A.2 Proofs for the Results in Section 3.4

Proof of Lemma 1.

Proof.

If $A_{i}=\emptyset$ , $B_{i}\subseteq A_{i}$ so $B_{i}=\emptyset$ . The three conditions of Definition 3 are also trivially true. Below we investigate the case $A_{i}\neq\emptyset$ .

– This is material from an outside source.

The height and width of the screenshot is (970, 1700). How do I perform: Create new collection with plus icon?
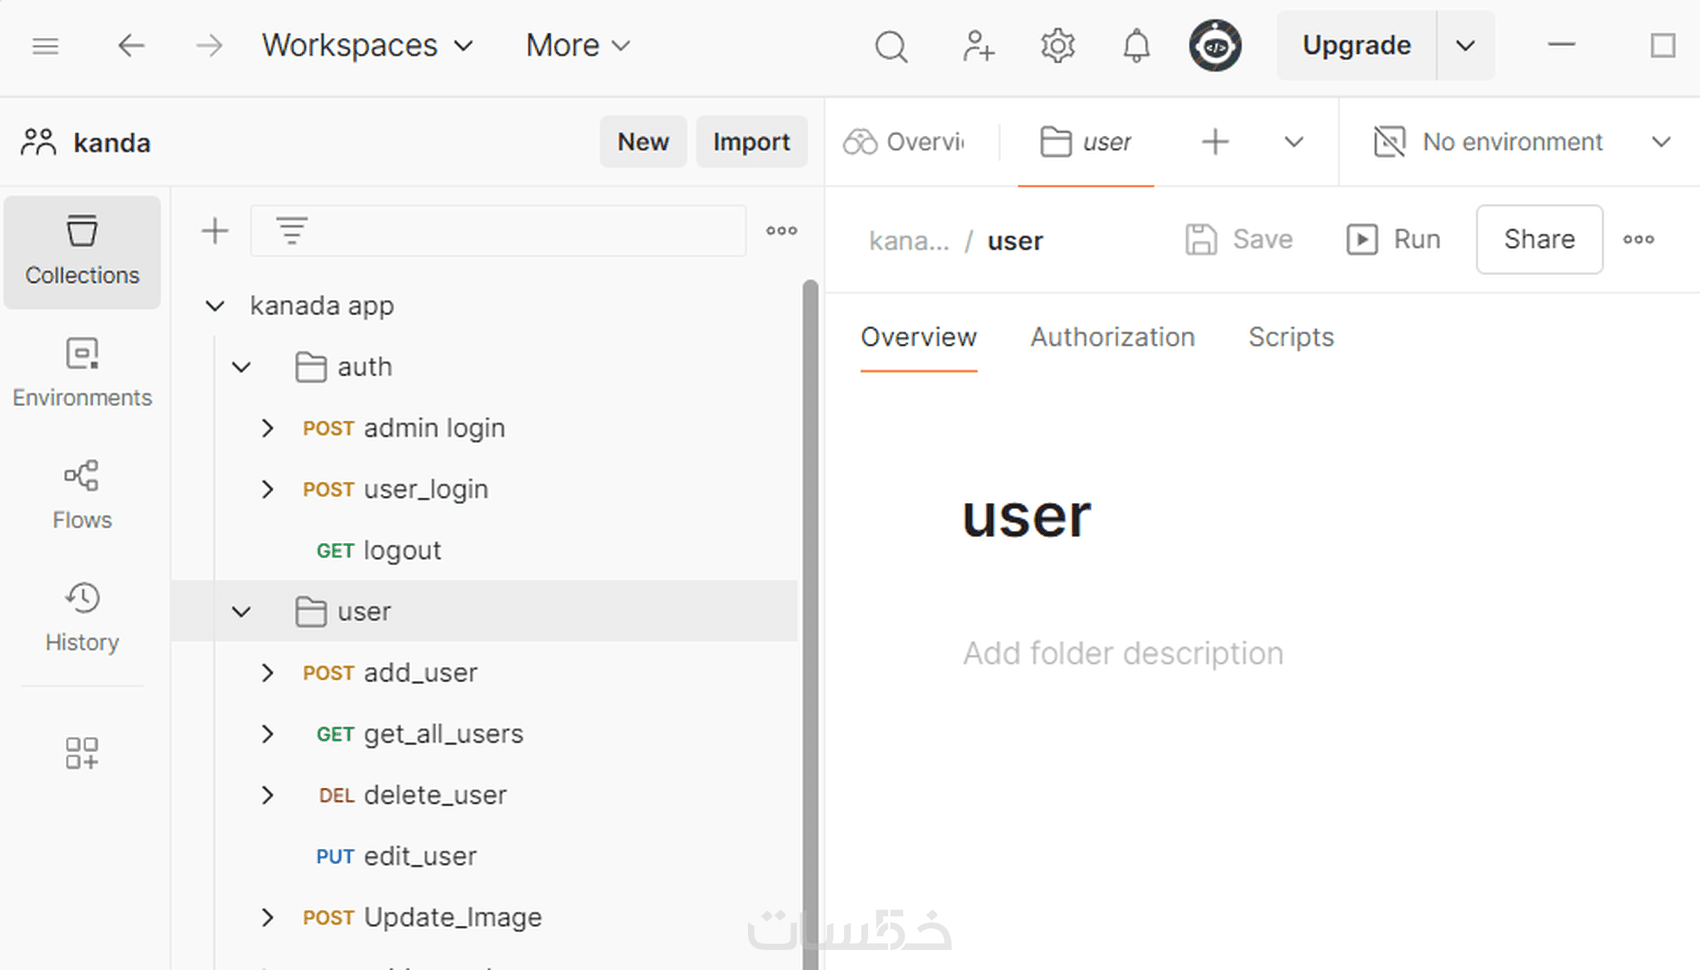(215, 231)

The existence can be given by a constructive proof. We check the nonempty elements in $A_{i}$ one by one with any order. If this element is a super set of any other element in $A_{i}$ , we skip it. Otherwise, we put it into $B_{i}$ . Then we verify that the resulted $B_{i}$ is a basic vulnerable set for $i$ . $B_{i}\subseteq A_{i}$ . For condition 1), clearly, $\emptyset\notin B_{i}$ and if $\emptyset\in A_{i}$ , all nonempty elements in $A_{i}$ are skipped so $B_{i}=\emptyset$ . For condition 2), given $\emptyset\notin A_{i}$ , for any nonempty $S\in A_{i}$ , if $S\in B_{i}$ , the condition holds. If $S\notin B_{i}$ , by construction, there exists a nonempty strict subset $S_{1}\subset S$ and $S_{1}\in A_{i}$ . If $S_{1}\in B_{i}$ , the condition holds. If $S_{1}\notin B_{i}$ , we can similarly find a nonempty strict subset $S_{2}\subset S$ and $S_{2}\in A_{i}$ . Recursively, we can get a series $S\supset S_{1}\supset S_{2}\supset\cdots$ . As $S$ is finite, we will have a set $S_{k}$ that no longer has strict subset so $S_{k}\in B_{i}$ . Therefore the condition holds. Condition 3) means any set in $B_{i}$ is not a subset of another set in $B_{i}$ . This condition holds by construction.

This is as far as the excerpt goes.